Screenshots or screen recordings
Screenshots are required for UI changes, and strongly recommended for all other merge requests.
Before | After |
---|---|
How to set up and validate locally
- Start a local docker for Redis
docker run -p 6378:6379 -d redis:6.2-alpine
- Update config files
➜ gitlab git:(sc1-maildelivery-shard-awareness) ✗ cat config/redis.yml
---
development:
queues_shard_catchall_a:
url: "redis://localhost:6378"
Also update config/gitlab.yml
with:
## Sidekiq
sidekiq:
log_format: json # (default is also supported)
routing_rules:
- ["tags=needs_own_queue", null]
- ["*", "default", "queues_shard_catchall_a"]
- Enable feature flags using a rails console
Feature.enable(:enable_sidekiq_shard_router)
Feature.enable(:sidekiq_route_to_queues_shard_catchall_a)
- Run
gdk stop rails
as we want to observe where the jobs route to. It also helps to empty the queues and sorted sets.
gdk redis-cli -n 1 del queue:mailers
redis-cli -p 6378 del queue:mailers
redis-cli -p 6378 del schedule
- Open a rails console
SIDEKIQ_SHARD_NAME=queues_shard_catchall_a gdk rails c
and schedule 1 mail
[1] pry(main)> AbuseReportMailer.notify(1).deliver_later(wait: 20.seconds)
=> #<ActionMailer::MailDeliveryJob:0x000000017037e968
@arguments=["AbuseReportMailer", "notify", "deliver_now", {:args=>[1]}],
@exception_executions={},
@executions=0,
@job_id="4936f02e-64a6-41ad-842a-864713362255",
@priority=nil,
@provider_job_id="843054650159808d54a6fc12",
@queue_name="mailers",
@scheduled_at=1713444314.733443,
@successfully_enqueued=true,
@timezone="UTC">
- Verify that it is in the shard's Redis
➜ gitlab git:(sc1-fix-routing-scheduled-activejob) redis-cli -p 6378 zrange schedule 0 -1
1) "{\"retry\":3,\"queue\":\"mailers\",\"backtrace\":true,\"store\":\"queues_shard_catchall_a\",\"class\":\"ActiveJob::QueueAdapters::SidekiqAdapter::JobWrapper\",\"wrapped\":\"ActionMailer::MailDeliveryJob\",\"args\":[{\"job_class\":\"ActionMailer::MailDeliveryJob\",\"job_id\":\"b88c861c-37b8-48ea-adc1-460146ef6944\",\"provider_job_id\":null,\"queue_name\":\"mailers\",\"priority\":null,\"arguments\":[\"AbuseReportMailer\",\"notify\",\"deliver_now\",{\"args\":[1],\"_aj_ruby2_keywords\":[\"args\"]}],\"executions\":0,\"exception_executions\":{},\"locale\":\"en\",\"timezone\":\"UTC\",\"enqueued_at\":\"2024-04-18T12:45:39Z\"}],\"jid\":\"746f4d1fbd14fe6b20cf1008\",\"created_at\":1713444339.679032,\"correlation_id\":\"c1948abf0a00bbe54061f99533695932\",\"worker_data_consistency\":\"delayed\",\"wal_locations\":{},\"wal_location_source\":\"primary\",\"size_limiter\":\"validated\",\"scheduled_at\":1713444359.678166}"

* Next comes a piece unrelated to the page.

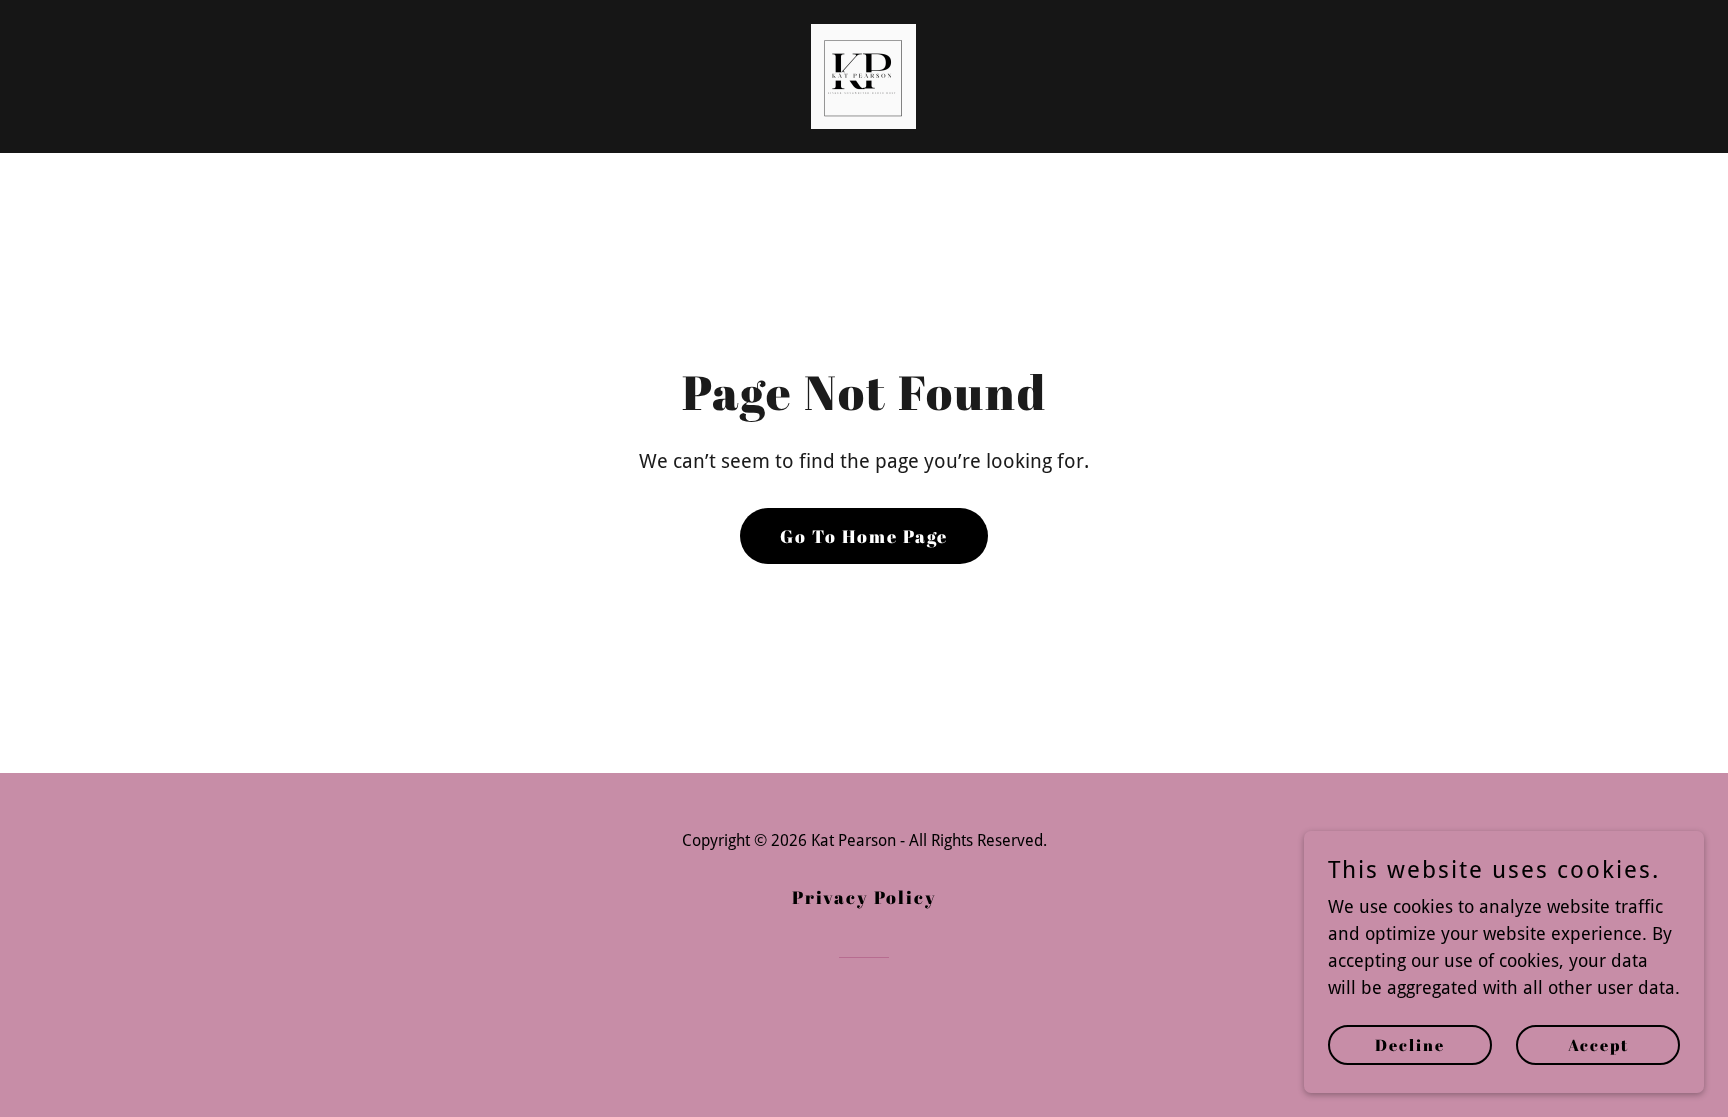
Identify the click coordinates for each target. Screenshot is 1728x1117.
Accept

- Using the gdk rails console form step 5
[4] pry(main)> se = Gitlab::SidekiqSharding::ScheduledEnq.new(Sidekiq.default_configuration)
[4] pry(main)> se.enqueue_jobs
=> ["retry", "schedule"]
- The job is routed to the same Redis's
queue:mailers
➜ gitlab git:(sc1-fix-routing-scheduled-activejob) redis-cli -p 6378 lrange queue:mailers 0 -1
1) "{\"retry\":3,\"queue\":\"mailers\",\"backtrace\":true,\"backtrace\":true,\"store\":\"queues_shard_catchall_a\",\"class\":\"ActiveJob::QueueAdapters::SidekiqAdapter::JobWrapper\",\"wrapped\":\"ActionMailer::MailDeliveryJob\",\"args\":[{\"job_class\":\"ActionMailer::MailDeliveryJob\",\"job_id\":\"b88c861c-37b8-48ea-adc1-460146ef6944\",\"provider_job_id\":null,\"queue_name\":\"mailers\",\"priority\":null,\"arguments\":[\"AbuseReportMailer\",\"notify\",\"deliver_now\",{\"args\":[1],\"_aj_ruby2_keywords\":[\"args\"]}],\"executions\":0,\"exception_executions\":{},\"locale\":\"en\",\"timezone\":\"UTC\",\"enqueued_at\":\"2024-04-18T12:45:39Z\"}],\"jid\":\"746f4d1fbd14fe6b20cf1008\",\"created_at\":1713444339.679032,\"correlation_id\":\"c1948abf0a00bbe54061f99533695932\",\"worker_data_consistency\":\"delayed\",\"wal_locations\":{},\"wal_location_source\":\"primary\",\"size_limiter\":\"validated\",\"scheduled_at\":1713444359.678166,\"idempotency_key\":\"resque:gitlab:duplicate:mailers:ef0f0775f1f7c4337c8ab568762510f154d9a7029d80ebb9aff14a07ba4b76dc\",\"enqueued_at\":1713444383.3223948}"
# empty for gdk's Redis
➜ gitlab git:(sc1-fix-routing-scheduled-activejob) gdk redis-cli -n 1 lrange queue:mailers 0 -1
(empty array)
- Repeating step 5-7 on the master branch will show a different result for step 8 where the job is sent to gdk's redis instead.